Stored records
* * * *

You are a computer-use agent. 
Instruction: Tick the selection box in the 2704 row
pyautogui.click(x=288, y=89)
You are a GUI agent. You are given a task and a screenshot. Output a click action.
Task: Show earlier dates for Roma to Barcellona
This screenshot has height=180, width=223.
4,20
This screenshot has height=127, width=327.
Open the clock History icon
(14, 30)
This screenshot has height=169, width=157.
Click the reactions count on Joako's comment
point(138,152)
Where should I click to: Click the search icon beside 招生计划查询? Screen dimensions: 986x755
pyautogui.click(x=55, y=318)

* * * *

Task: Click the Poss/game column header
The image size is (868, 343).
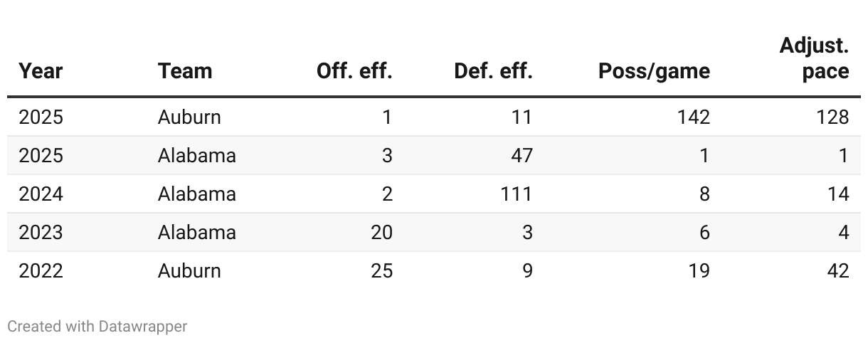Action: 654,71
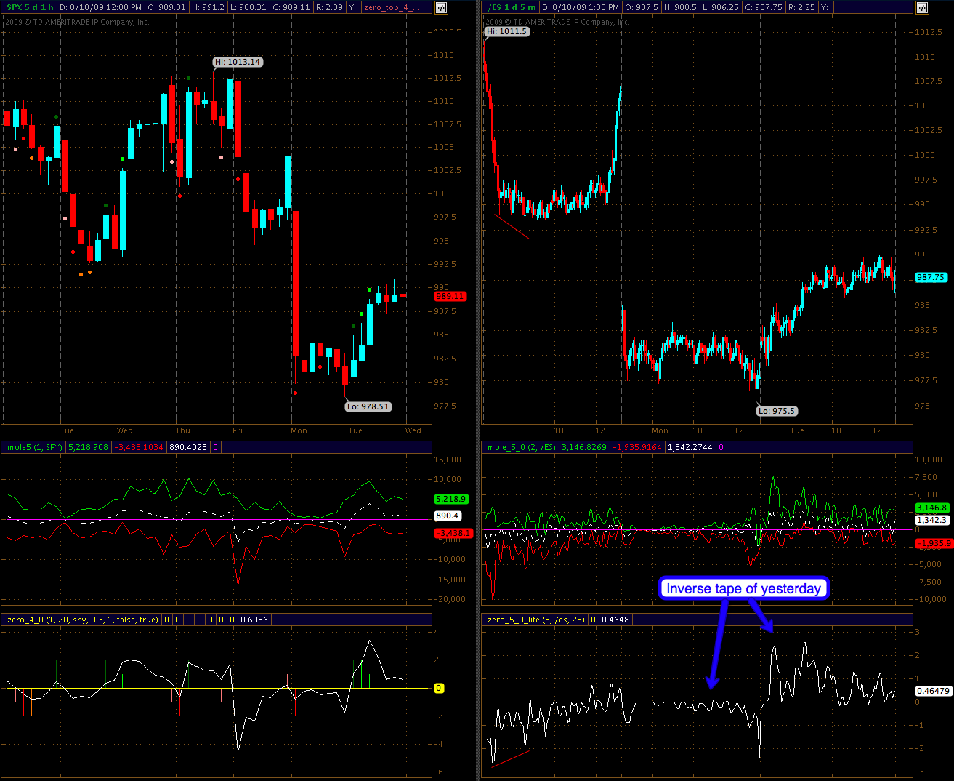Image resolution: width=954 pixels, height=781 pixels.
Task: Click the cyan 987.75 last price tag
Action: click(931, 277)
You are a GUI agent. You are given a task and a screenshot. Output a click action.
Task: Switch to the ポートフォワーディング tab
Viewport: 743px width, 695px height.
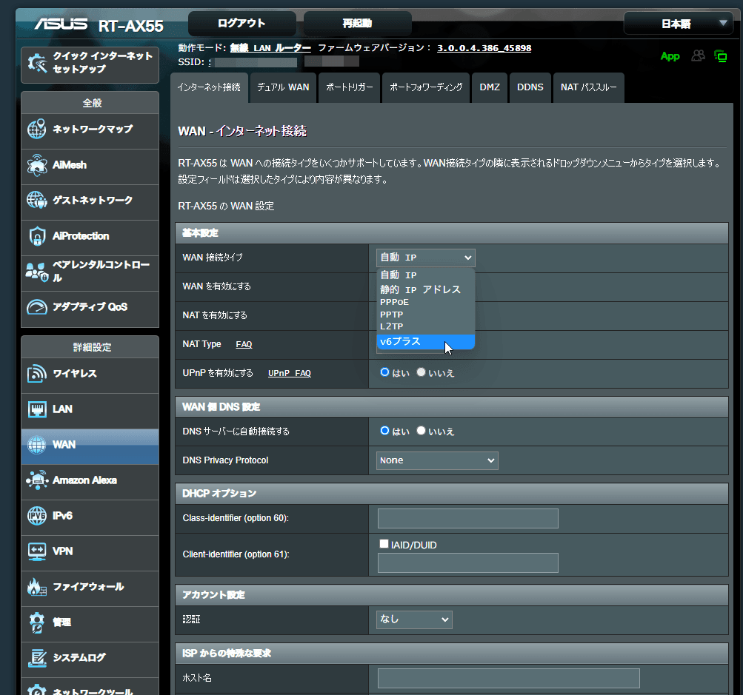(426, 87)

* * * *

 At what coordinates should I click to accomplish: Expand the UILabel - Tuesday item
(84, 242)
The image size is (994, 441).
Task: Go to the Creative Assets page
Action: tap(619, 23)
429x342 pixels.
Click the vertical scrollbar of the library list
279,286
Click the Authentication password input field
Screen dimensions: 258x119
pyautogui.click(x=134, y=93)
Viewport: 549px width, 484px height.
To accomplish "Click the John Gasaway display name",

* * * *

- _TASK TO COMPLETE_: Using the records above, set down exactly the lines from the one with "429x342 pixels." through the one with "Viewport: 549px width, 484px height.", inclusive, and nothing more.

- _ANSWER BOX_:
429x342 pixels.
Click the vertical scrollbar of the library list
279,286
Click the Authentication password input field
Screen dimensions: 258x119
pyautogui.click(x=134, y=93)
Viewport: 549px width, 484px height.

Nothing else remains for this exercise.